La mémoire de l’interventionnisme américain et occidental en Irak, en Libye et ailleurs ne pèse-t-elle pas aussi dans les attitudes vis-à-vis de la guerre en Ukraine ?
Les Américains disent : « C’était notre politique, ça ne l’est plus. » Le secrétaire d’Etat américain, Antony Blinken, déclare : « Le regime change [intervention militaire pour renverser un gouvernement] n’est plus notre politique. » Mais on ne peut pas dire à une population : « C’est du passé. » Ça ne fonctionne pas comme ça ! La « mère des politiques » du regime change a été l’intervention en Irak, en 2003. Une guerre injustifiée, entourée de mensonges, qui a détruit l’Irak. Surtout, ses conséquences sont encore très visibles aujourd’hui, en ouvrant les portes de l’Irak à l’influence iranienne, et en changeant le rapport de force entre les communautés irakiennes. Sans compter que des éléments de sa population ont été attirés par des actions ou des groupes terroristes. Pour les Américains, « c’est du passé », mais ce n’est pas du « passé » pour les Irakiens, et ce n’est pas du « passé » pour les voisins de l’Irak. Cela reste un présent de tous les jours. On ne peut pas dire aux peuples : « Oubliez ! »
Pour vous, la rupture, c’est la guerre en Irak ?
Il faut revenir encore un peu plus en arrière. A la fin de la guerre froide, l’Occident s’est posé la question : que faire de la victoire ? John Ikenberry, professeur à Princeton, avait écrit un livre [After Victory, Princeton University Press], le 15 novembre 2000 – moins d’un an avant les attaques du 11-Septembre –, où il formulait trois scénarios. Soit les Etats-Unis s’isolent et retournent s’occuper de leurs affaires intérieures, soit ils exploitent cette victoire en tentant d’obtenir autant de dividendes que possible par l’expansion de l’OTAN, l’encerclement de la Russie, l’engagement de réformes du système économique et politique. Ou alors, ajoutait Ikenberry, on tente de bâtir un ordre constitutionnel mondial.
A ce moment-là, les élites occidentales ont beaucoup hésité. L’historien britannique Tony Judt [1948-2010] a même mis en garde contre le risque d’une « Weimar Russia », c’est-à-dire une Russie minée par le ressentiment, à l’instar de l’Allemagne de Weimar après le traité de Versailles de 1919, vivant dans un sentiment d’humiliation ad vitam æternam.
Mais, pour notre malheur à tous, le gang des néoconservateurs américains est arrivé. Protégés par le vice-président Dick Cheney, qui avait adopté leur vision, ils ont poussé [le président] George W. Bush à entreprendre en Irak ce que Bush père avait sagement évité en 1990, à savoir un changement de régime brutal. Pour eux, cette opération devait refaçonner unilatéralement le Proche-Orient. Il s’agissait aussi d’une grande stratégie encore plus ambitieuse : l’exhibition spectaculaire de la puissance américaine pour dissuader toute autre grande puissance de se hisser à son rang.

--- Données fournies ---
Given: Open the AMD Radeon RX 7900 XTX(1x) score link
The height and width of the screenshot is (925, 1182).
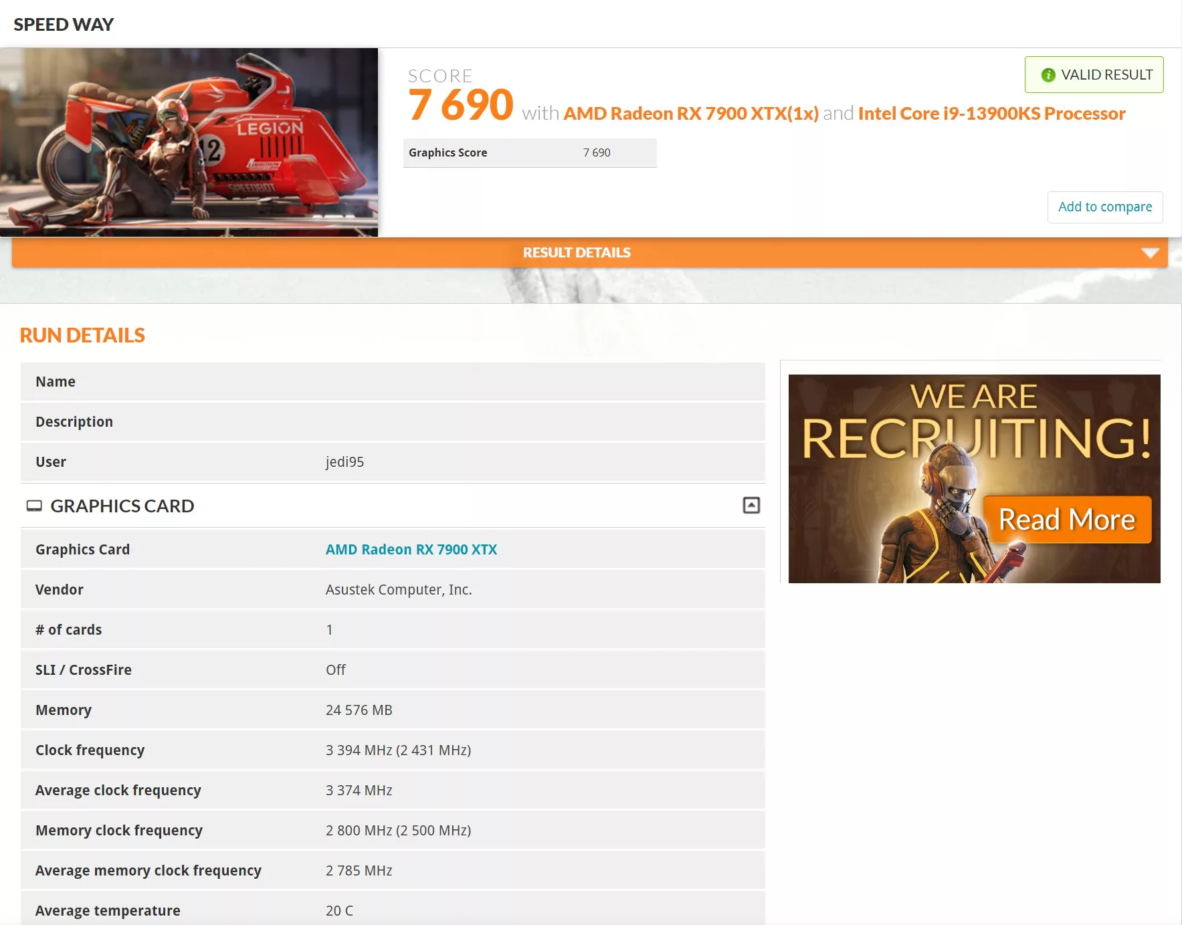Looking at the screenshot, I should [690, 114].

--- Énoncé écrit 1 ---
Répondez aux questions suivantes d'après l'extrait.
(a) Quelle intervention y est présentée comme la « mère des politiques » du regime change ?
(b) Dans quelle université John Ikenberry est-il professeur ?
(c) Quel vice-président protégeait les néoconservateurs américains ?
--- Énoncé écrit 2 ---
Reproduisez sans rien changer le passage de l'extrait qui va de « A ce moment-là, les » à « ad vitam æternam. ».
Les données forment un matériau distinct de l'extrait.

--- Réponse 1 ---
(a) L'intervention en Irak, en 2003.
(b) À Princeton.
(c) Dick Cheney.

--- Réponse 2 ---
A ce moment-là, les élites occidentales ont beaucoup hésité. L’historien britannique Tony Judt [1948-2010] a même mis en garde contre le risque d’une « Weimar Russia », c’est-à-dire une Russie minée par le ressentiment, à l’instar de l’Allemagne de Weimar après le traité de Versailles de 1919, vivant dans un sentiment d’humiliation ad vitam æternam.